* begin *
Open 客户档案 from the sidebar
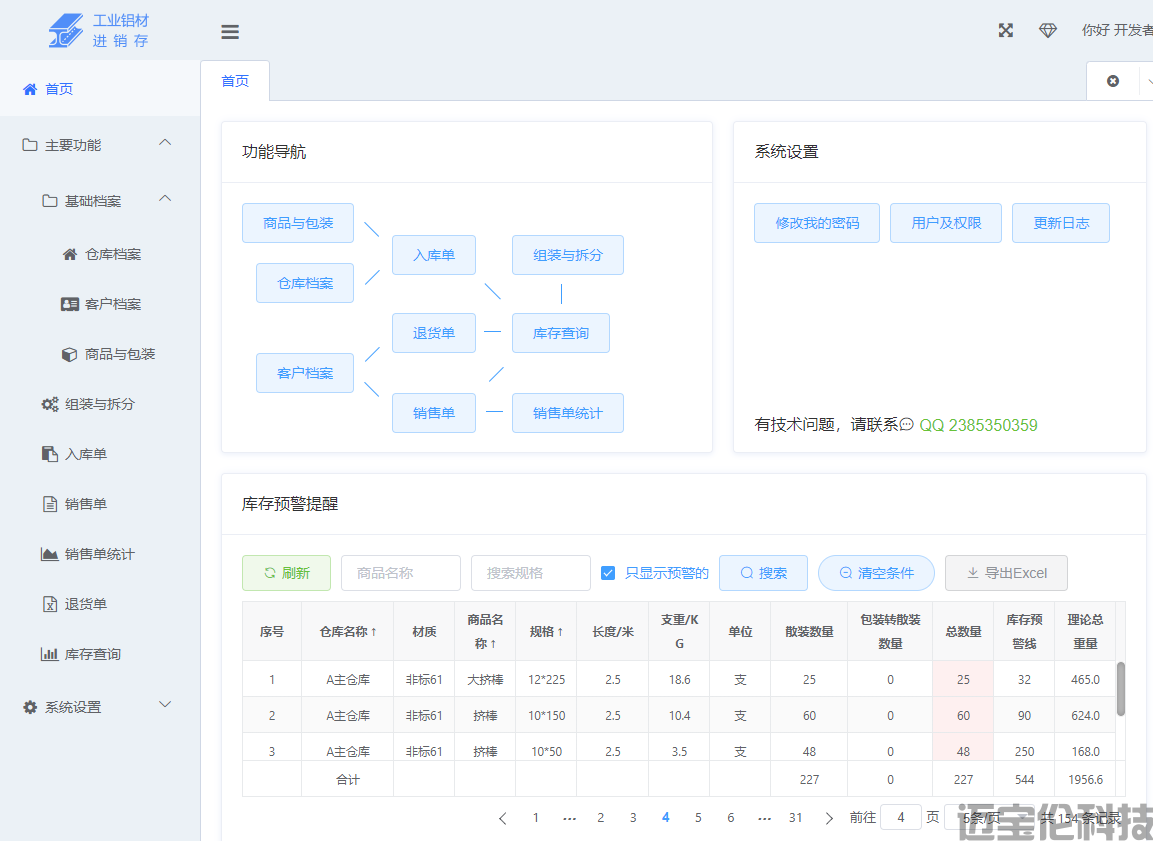Screen dimensions: 1153x841 (112, 304)
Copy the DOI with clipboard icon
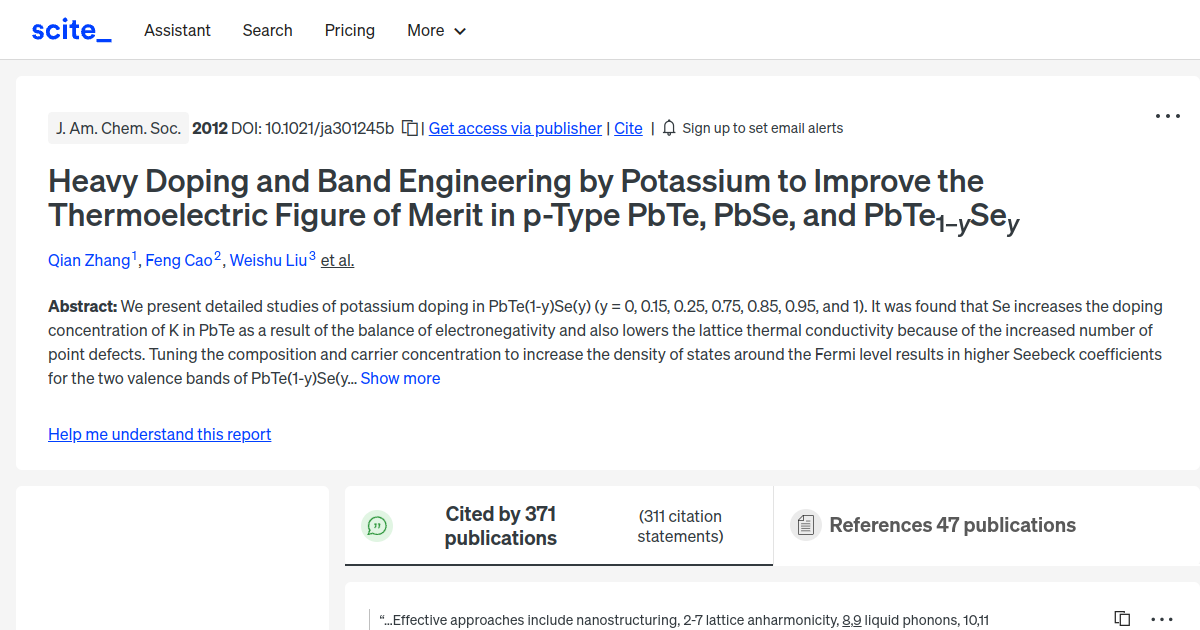The height and width of the screenshot is (630, 1200). (x=409, y=128)
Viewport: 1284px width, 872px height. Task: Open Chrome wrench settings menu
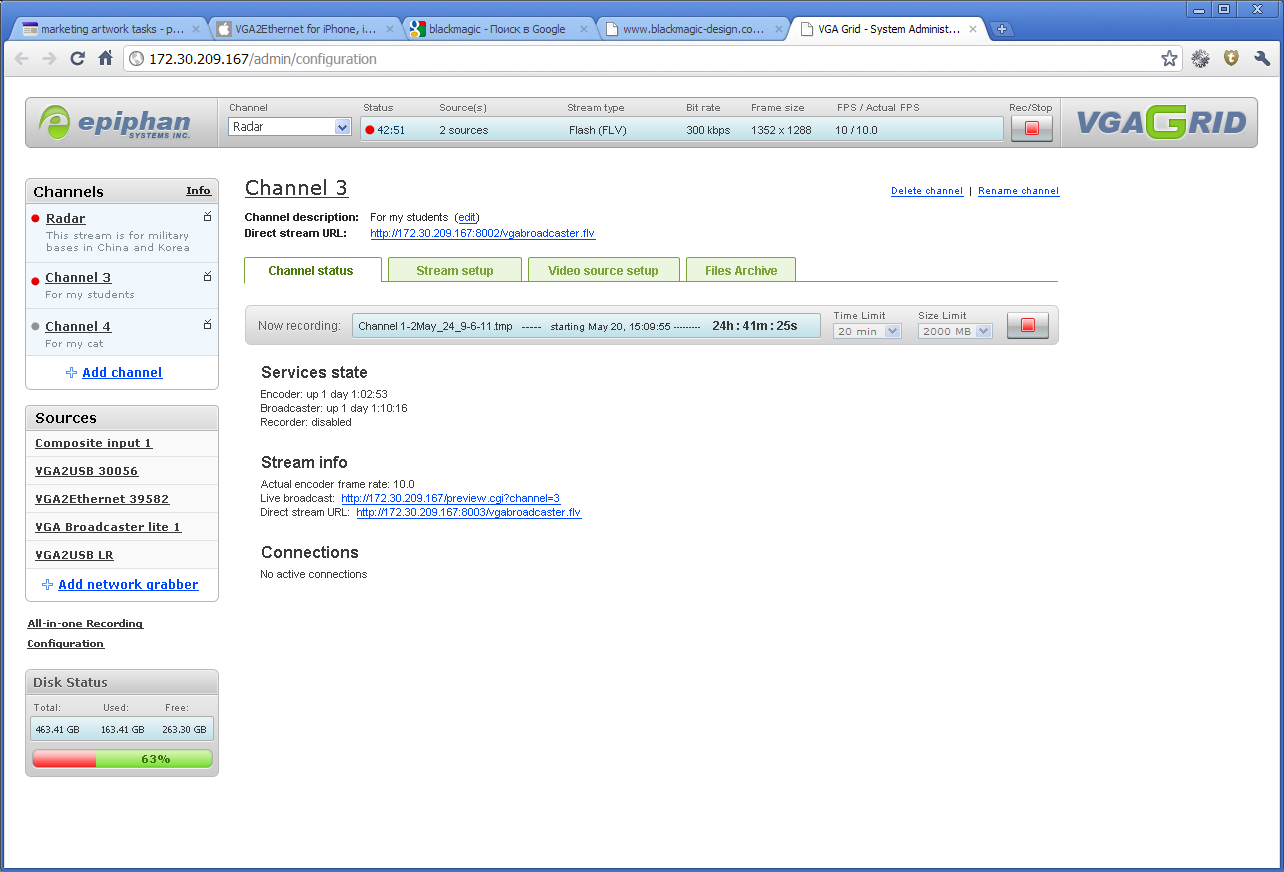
* end *
▶ **What this task involves**
Rewrite the items from the line containing "Copy the DOI with clipboard icon" up to and including the last line, swapping "clipboard icon" for "copy button" and changing nothing else. Leave the pictures out.

▶ **Exercise answer**
Copy the DOI with copy button
The height and width of the screenshot is (630, 1200). (x=409, y=128)
Viewport: 1284px width, 872px height. Task: Open Chrome wrench settings menu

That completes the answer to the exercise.